# New to racing and need help with classes



## cullen1607 (Sep 17, 2010)

Im just getting started in racing and Im looking to race on-road at the gate which is a carpet track and i was wondering if people knew what the class rules are for these classes:

Stock Sedan
Vintage Trans Am
Stock Sedan Rubber
Super Stock Sedan Rubber
Super Stock World GT
Pro Sedan

I was just wondering like what electronics(motor, battery, and esc) i can use for these classes and like chassis rules fro these before i buy the wrong stuff


----------



## Miller Time (Sep 24, 2006)

The Gate is a great facility with a good mix of talent from begining hobbiist to National caliber talent.
They generally run
1/12 stock good class but defininetly detail and set-up oriented and while the driving ability learned in this class will suit you well in all future classes it can sometimes be a little intimidating for new drivers.

Stock Sedan Rubber - Not a bad class, initial cost is high due largely to the price of an appropriate touring chassis, and rubber tire set-up can be tricky but atleast tire diamater and truing are not an issue, 17.5 motor and 2 cell Lipo with a modest speed control and you'll have all the speed you can handle through the learning curve

Super stock World GT is a good class, fast motor with modest 1cell lipo and large surface area rear tires makes a class tha can be quick and easy to get around the track, further work in driving and set-up and this car can be driving 'on a rail' and be a lot of fun, modest chassis price, fixed spec long wear tires and this is an economical class GOOD CHOICE

VTA - similar to the Sedan, slower motor and Speedo specs, and fixed spec tire, chassis can be a 4 or 5 year old design and still run very well, lots of used stuff to get this class started and it is loads of fun to drive and 'trade paint'  GOOD CHOICE.

**REQUIREMENT 1:**
Retype the part of the forum thread starting with "The Gate is" and going on through "for new drivers.".
The rows are separate material from the forum thread.

**DATASET RECORDS:**
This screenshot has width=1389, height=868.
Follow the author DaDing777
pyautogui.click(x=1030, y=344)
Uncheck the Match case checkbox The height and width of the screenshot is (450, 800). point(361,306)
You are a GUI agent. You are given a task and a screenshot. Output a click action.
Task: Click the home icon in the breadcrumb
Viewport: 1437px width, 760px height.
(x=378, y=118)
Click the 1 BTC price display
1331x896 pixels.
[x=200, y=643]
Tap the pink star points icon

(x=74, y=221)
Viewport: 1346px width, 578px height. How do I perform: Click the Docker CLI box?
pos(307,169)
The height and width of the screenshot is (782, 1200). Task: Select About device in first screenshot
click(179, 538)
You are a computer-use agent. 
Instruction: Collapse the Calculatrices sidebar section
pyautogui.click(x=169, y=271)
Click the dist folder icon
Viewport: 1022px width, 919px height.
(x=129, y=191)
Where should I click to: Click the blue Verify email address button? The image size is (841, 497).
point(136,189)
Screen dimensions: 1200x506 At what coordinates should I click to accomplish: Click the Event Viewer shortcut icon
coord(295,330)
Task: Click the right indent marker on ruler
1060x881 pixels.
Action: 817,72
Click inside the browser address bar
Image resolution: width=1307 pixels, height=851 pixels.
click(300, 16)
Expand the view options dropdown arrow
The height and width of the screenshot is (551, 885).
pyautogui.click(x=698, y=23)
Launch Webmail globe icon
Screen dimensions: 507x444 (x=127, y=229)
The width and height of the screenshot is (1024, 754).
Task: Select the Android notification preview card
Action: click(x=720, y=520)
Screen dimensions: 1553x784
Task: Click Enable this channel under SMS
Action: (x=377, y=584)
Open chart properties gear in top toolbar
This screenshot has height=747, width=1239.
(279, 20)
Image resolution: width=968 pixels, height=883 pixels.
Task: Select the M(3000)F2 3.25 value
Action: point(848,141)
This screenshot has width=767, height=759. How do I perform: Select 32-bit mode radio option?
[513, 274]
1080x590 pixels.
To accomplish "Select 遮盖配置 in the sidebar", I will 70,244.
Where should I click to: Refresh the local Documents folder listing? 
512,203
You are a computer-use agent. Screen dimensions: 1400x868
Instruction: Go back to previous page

**REQUIREMENT 2:**
Please put the rows into a JSON list of strings, one string per line, with blank lines left out, starting with the line with "Where should I click to: Click" and going on through the last of the rows.

**RESPONSE 1:**
The Gate is a great facility with a good mix of talent from begining hobbiist to National caliber talent.
They generally run
1/12 stock good class but defininetly detail and set-up oriented and while the driving ability learned in this class will suit you well in all future classes it can sometimes be a little intimidating for new drivers.

**RESPONSE 2:**
[
  "Where should I click to: Click the blue Verify email address button? The image size is (841, 497).",
  "point(136,189)",
  "Screen dimensions: 1200x506 At what coordinates should I click to accomplish: Click the Event Viewer shortcut icon",
  "coord(295,330)",
  "Task: Click the right indent marker on ruler",
  "1060x881 pixels.",
  "Action: 817,72",
  "Click inside the browser address bar",
  "Image resolution: width=1307 pixels, height=851 pixels.",
  "click(300, 16)",
  "Expand the view options dropdown arrow",
  "The height and width of the screenshot is (551, 885).",
  "pyautogui.click(x=698, y=23)",
  "Launch Webmail globe icon",
  "Screen dimensions: 507x444 (x=127, y=229)",
  "The width and height of the screenshot is (1024, 754).",
  "Task: Select the Android notification preview card",
  "Action: click(x=720, y=520)",
  "Screen dimensions: 1553x784",
  "Task: Click Enable this channel under SMS",
  "Action: (x=377, y=584)",
  "Open chart properties gear in top toolbar",
  "This screenshot has height=747, width=1239.",
  "(279, 20)",
  "Image resolution: width=968 pixels, height=883 pixels.",
  "Task: Select the M(3000)F2 3.25 value",
  "Action: point(848,141)",
  "This screenshot has width=767, height=759. How do I perform: Select 32-bit mode radio option?",
  "[513, 274]",
  "1080x590 pixels.",
  "To accomplish \"Select 遮盖配置 in the sidebar\", I will 70,244.",
  "Where should I click to: Refresh the local Documents folder listing? ",
  "512,203",
  "You are a computer-use agent. Screen dimensions: 1400x868",
  "Instruction: Go back to previous page"
]